Letting go of custom SQL

I thought it might be helpful to share with you a recent experience where I was helping a customer who was complaining of slow performing workbooks. When I arrived their Tableau analyst showed me a couple of workbooks that were performing slowly. What do we mean by slowly? Well, for one of the workbooks, just opening it took ~5 mins!

Image result for cookie monster gif

OK – time to start looking for problems, but where to begin?

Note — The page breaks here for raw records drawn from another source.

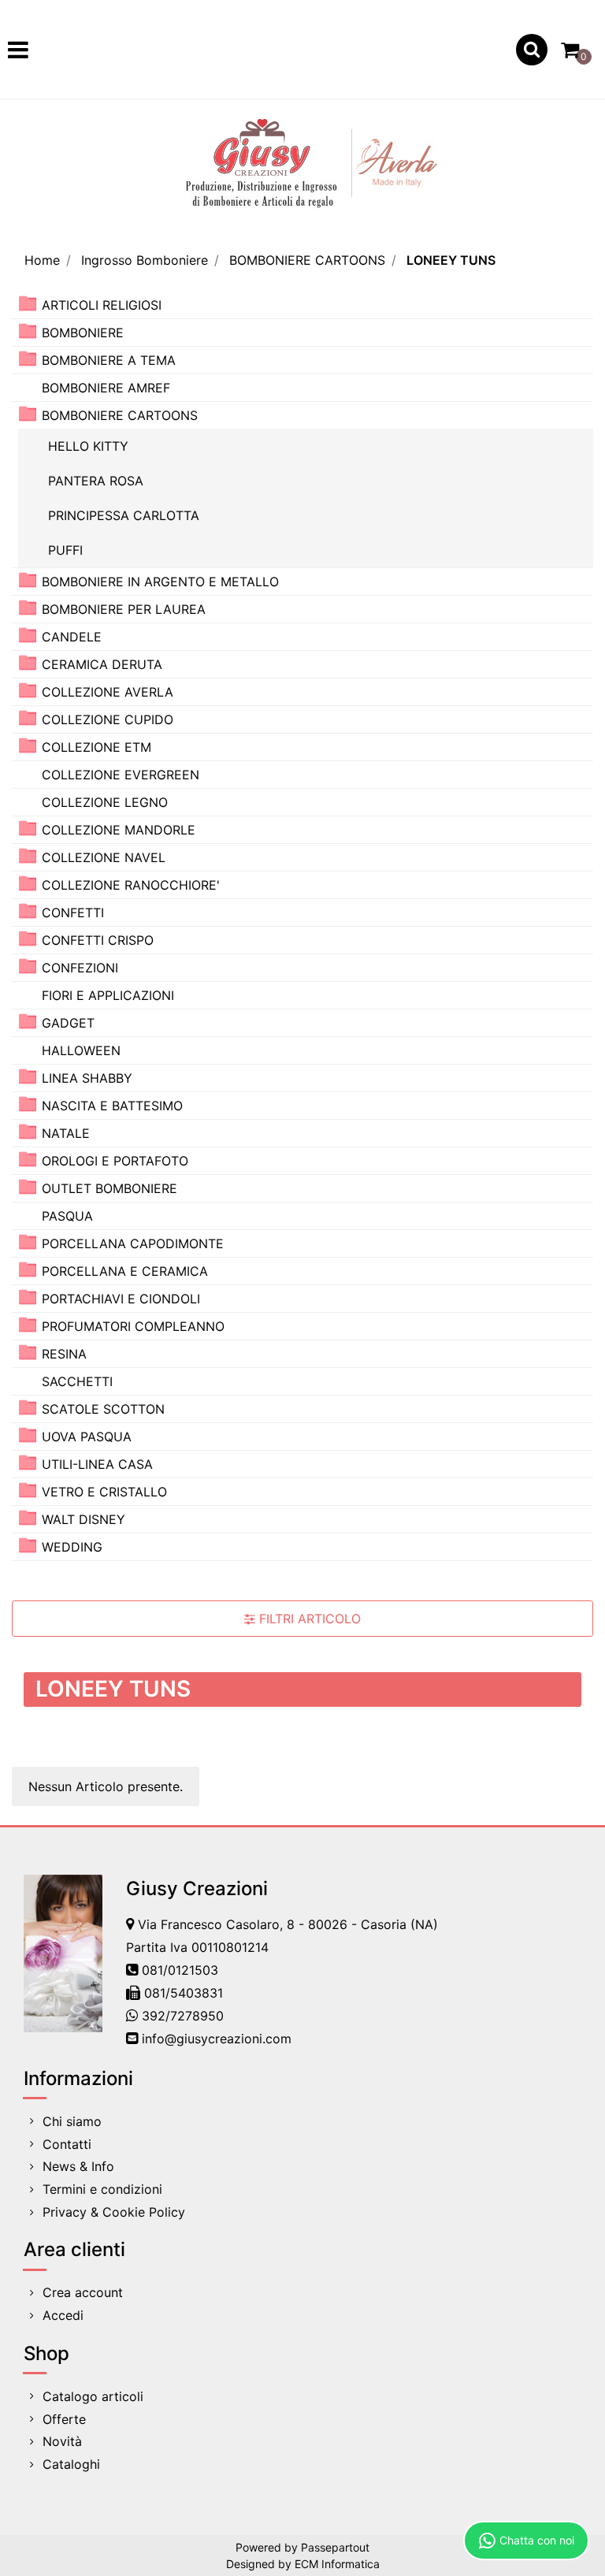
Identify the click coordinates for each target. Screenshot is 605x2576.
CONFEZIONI (80, 968)
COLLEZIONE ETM (96, 747)
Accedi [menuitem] (63, 2315)
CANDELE (72, 637)
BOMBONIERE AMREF (106, 388)
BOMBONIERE (83, 332)
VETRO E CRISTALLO (104, 1492)
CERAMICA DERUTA (102, 664)
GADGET (68, 1023)
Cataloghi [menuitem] (71, 2464)
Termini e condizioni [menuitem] (102, 2189)
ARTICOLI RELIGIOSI (101, 305)
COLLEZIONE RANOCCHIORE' (131, 885)
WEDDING (72, 1547)
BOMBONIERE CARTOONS (307, 260)
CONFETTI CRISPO (98, 940)
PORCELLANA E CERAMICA (125, 1271)
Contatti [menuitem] (67, 2144)
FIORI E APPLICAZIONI (108, 995)
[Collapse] (27, 414)
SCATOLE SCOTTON (103, 1409)
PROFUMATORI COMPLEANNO (133, 1326)
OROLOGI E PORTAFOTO (115, 1161)
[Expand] (27, 304)
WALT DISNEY (83, 1519)
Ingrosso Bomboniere (144, 260)
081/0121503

Fortunately, I’m presenting a session at our customer conference next week (designing efficient workbooks: live on stage) and in it I propose a framework for identifying performance issues.

Basically the top layers are where you are most likely to find performance issues, so you should start looking at the design of the dashboards and calculations (which are easy to fix) before you start looking at the data model or the underlying platform (where often you have less ability to change things).

With this framework in mind, I started reviewing the workbook.

Presentation

I’m can’t include a screenshot of the report, but let me describe it for you:

It was a simple design – a single sheet (not even a dashboard!) with a straightforward layout. But… it was a great big crosstab!

Image result for frustrated reaction gifs
(Me when I see great big crosstabs…)

That could be part of the problem as big crosstabs are not the most efficient viz type to render. However, I noticed that the main delay when opening the workbook was with “executing query” and not “computing layout” so this probably wasn’t the main issue we needed to fix.

Image result for these aren't the droids gifs

Analytics

Note: I’ve created a mock-up of the data, anonymised to avoid any embarrassment for the client. All the screenshots you will see from here on in reflect the original situation but are totally synthetic.

The analytics layer is concerned with the complexity of calculations and how you combine and manipulate the data (e.g. blending). Surprisingly this was extremely straightforward for the report:

sdf

Image result for nope gifs

Data

The next layer down is concerned with the data sources and data connections – how you are retrieving the data from the original location. When I opened up the very simple data source I saw this:

1

OK – that explain why there were no calculations in the data source and why it was so simple. All the logic is wrapped up in a custom SQL query. It’s also a bit of a red flag… a live connection using custom SQL isn’t a recommended design pattern. Let’s take a look inside and see what we’re dealing with.

2

Image result for surprised reaction gifs

Oh my! I think we have found the problem.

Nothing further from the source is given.